(Pixel coordinate grounding data)

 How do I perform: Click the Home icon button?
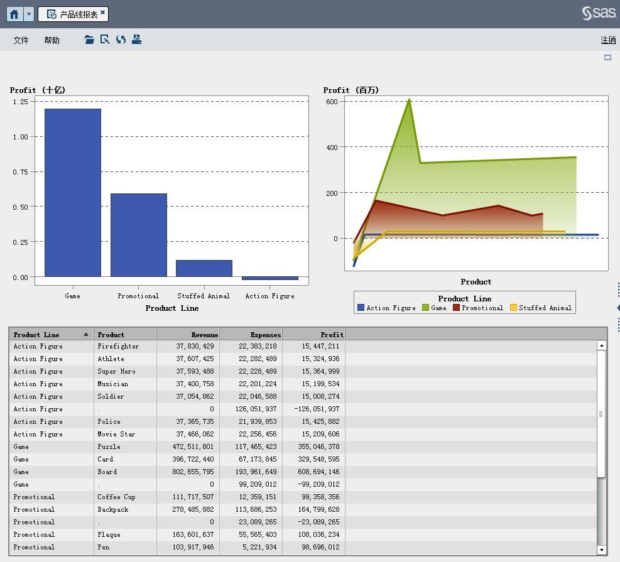click(x=14, y=14)
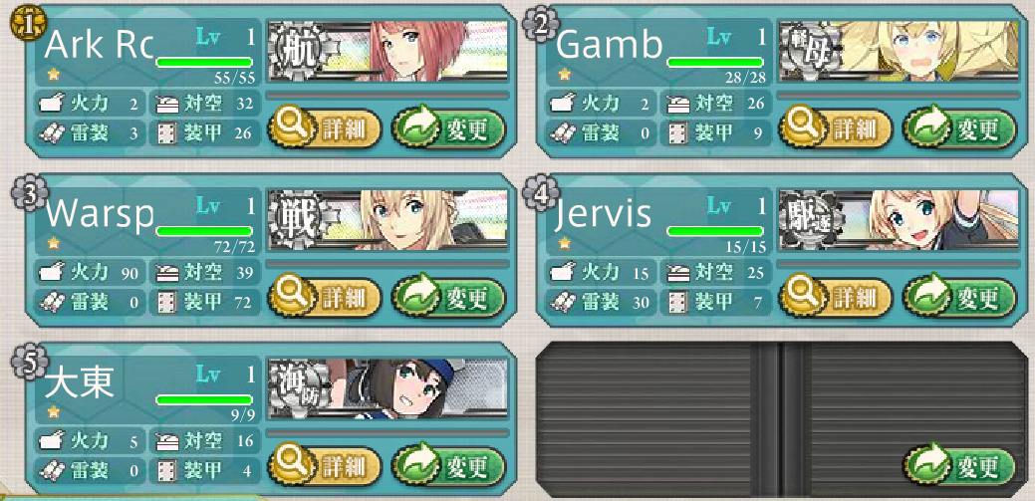The image size is (1035, 501).
Task: Click slot number 3 gear badge
Action: point(27,192)
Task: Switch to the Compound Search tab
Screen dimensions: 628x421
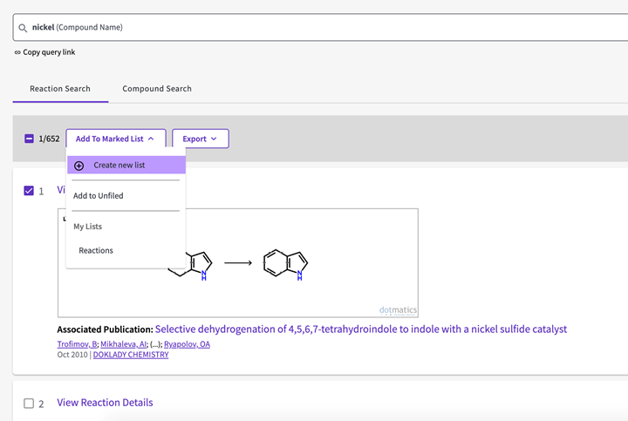Action: click(x=157, y=89)
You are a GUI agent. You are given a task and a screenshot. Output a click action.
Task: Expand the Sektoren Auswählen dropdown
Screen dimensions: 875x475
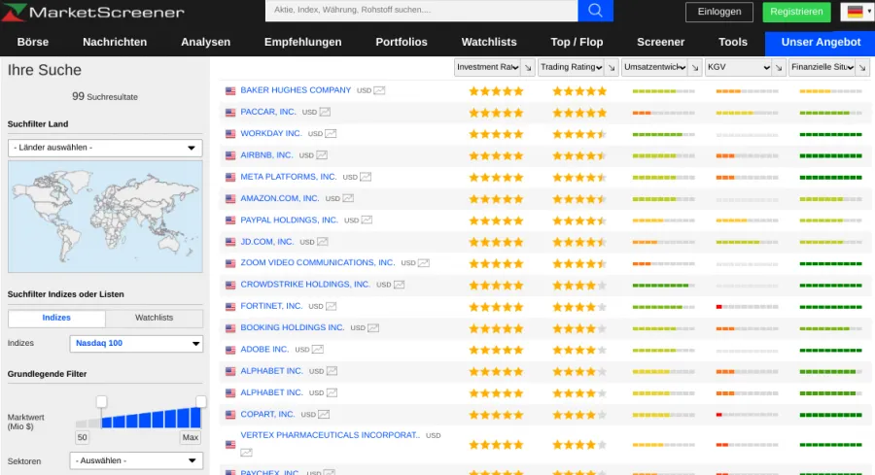[x=136, y=460]
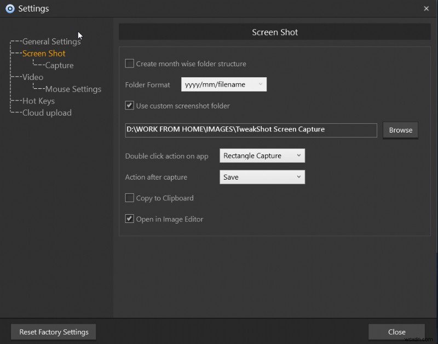Image resolution: width=438 pixels, height=344 pixels.
Task: Click the Close button at bottom
Action: [396, 332]
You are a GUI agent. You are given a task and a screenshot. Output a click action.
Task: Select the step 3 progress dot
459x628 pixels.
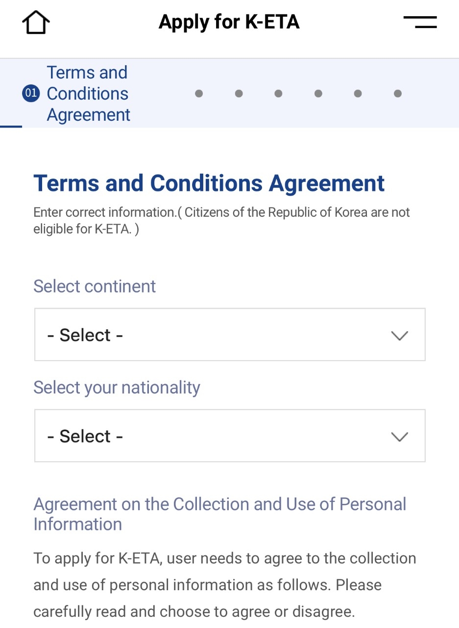[x=239, y=93]
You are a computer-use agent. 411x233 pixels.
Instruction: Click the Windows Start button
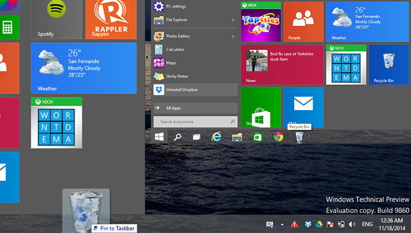click(159, 137)
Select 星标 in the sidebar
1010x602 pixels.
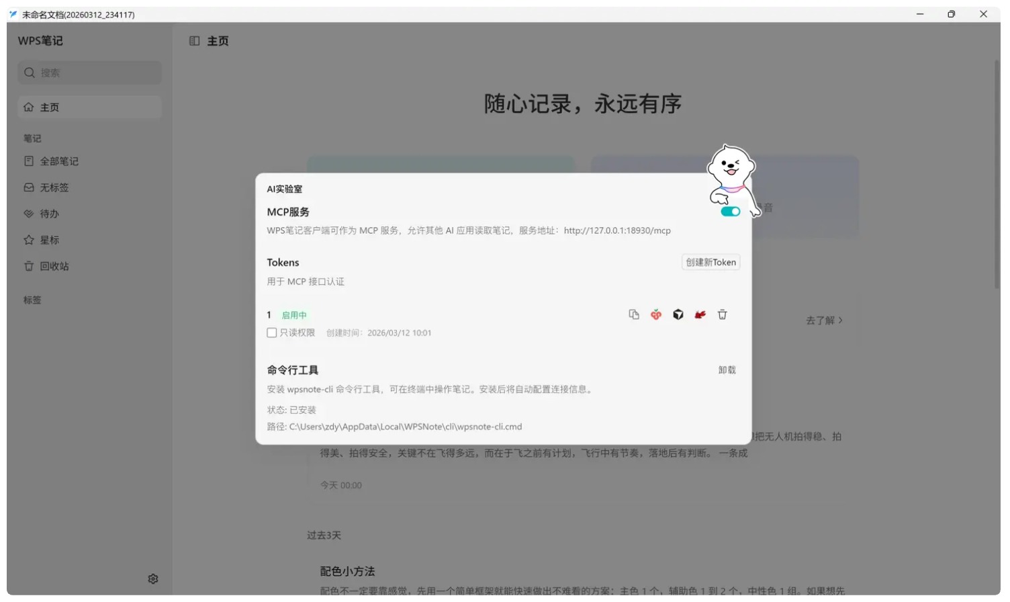click(x=49, y=240)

__EXERCISE INSTRUCTIONS__:
Word for word, give again the lines from the line with "459x628 pixels." through the end of the records above, with both ends included and the pictures left out.

__SOLUTION TO THIS EXERCISE__:
459x628 pixels.
[x=239, y=93]
You are a computer-use agent. 411x233 pixels.
Instruction: Click the Windows Start button
click(159, 137)
Select 星标 in the sidebar
1010x602 pixels.
click(x=49, y=240)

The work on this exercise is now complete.